— SUPPLIED DATA —

* * * * *

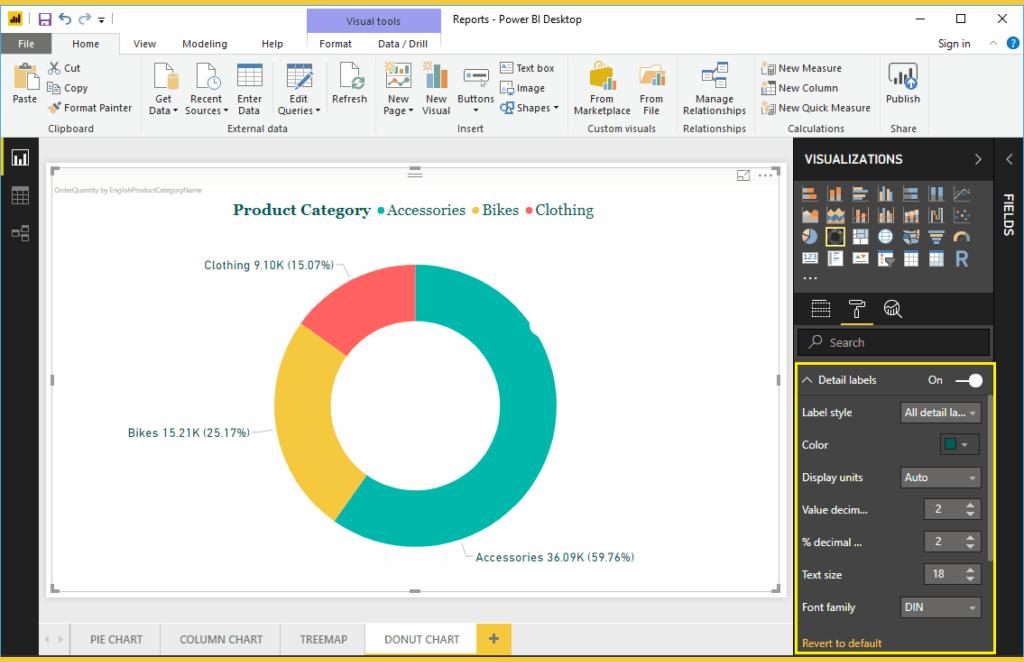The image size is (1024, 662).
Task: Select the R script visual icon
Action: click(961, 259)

* * * * *

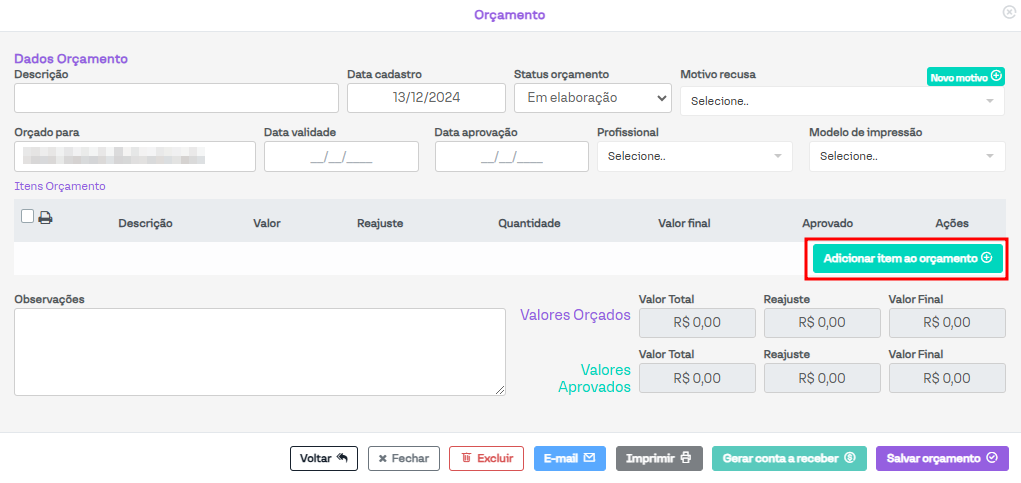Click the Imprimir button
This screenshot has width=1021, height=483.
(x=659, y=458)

* * * * *

— SHORT EXERCISE —
Could you give the lines again, from the one holding "Click the Imprimir button" through the one holding "(x=659, y=458)", inclusive, with "screenshot" switched to "image" and nothing else altered? Leave the pictures out.

— THE RESPONSE —
Click the Imprimir button
This image has width=1021, height=483.
(x=659, y=458)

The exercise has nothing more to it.